Using the material below, print the line that contains "[Cookiebot by Usercentrics", the line that contains "Allow all (1023, 678)", and every line in between, exactly and nothing else.

## Data to process
┌──
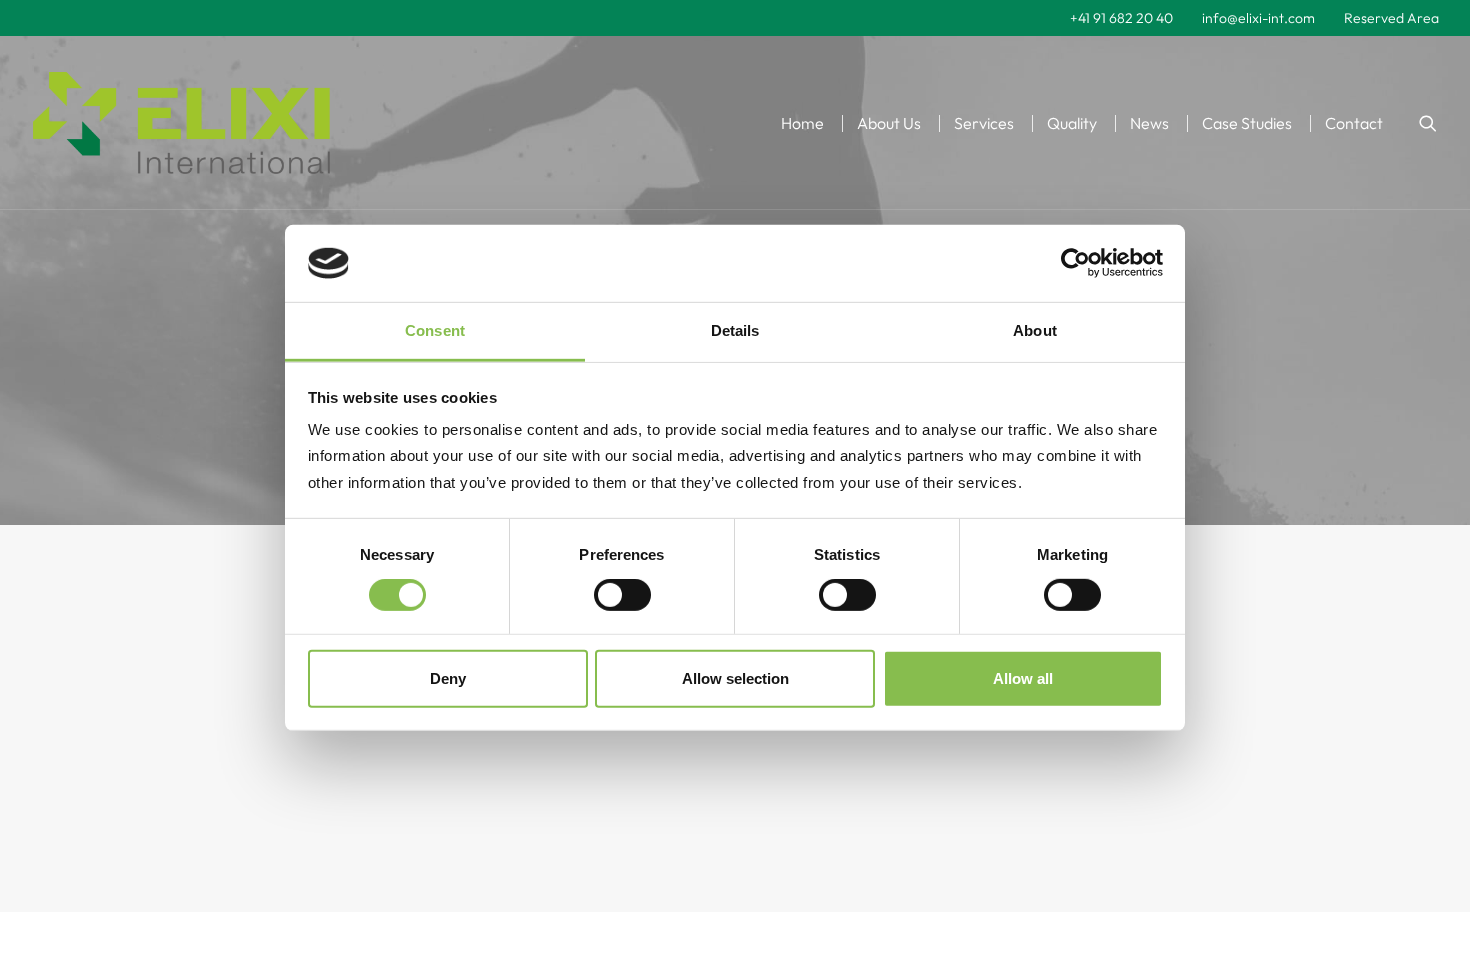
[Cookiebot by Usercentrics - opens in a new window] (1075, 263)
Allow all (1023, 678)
└──
┌──
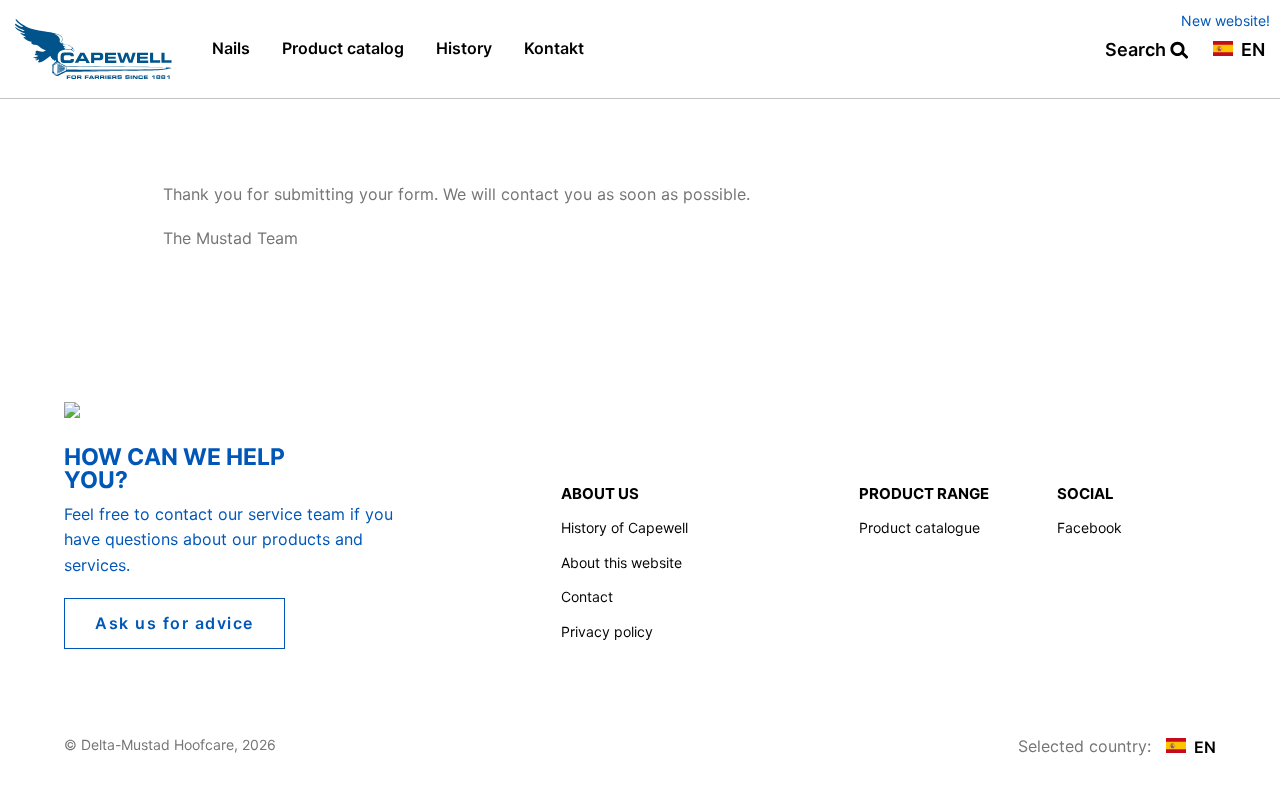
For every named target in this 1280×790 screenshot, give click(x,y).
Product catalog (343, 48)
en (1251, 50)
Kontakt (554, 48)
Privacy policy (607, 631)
└──
## Finished task
[Cookiebot by Usercentrics - opens in a new window] (1075, 263)
Allow all (1023, 678)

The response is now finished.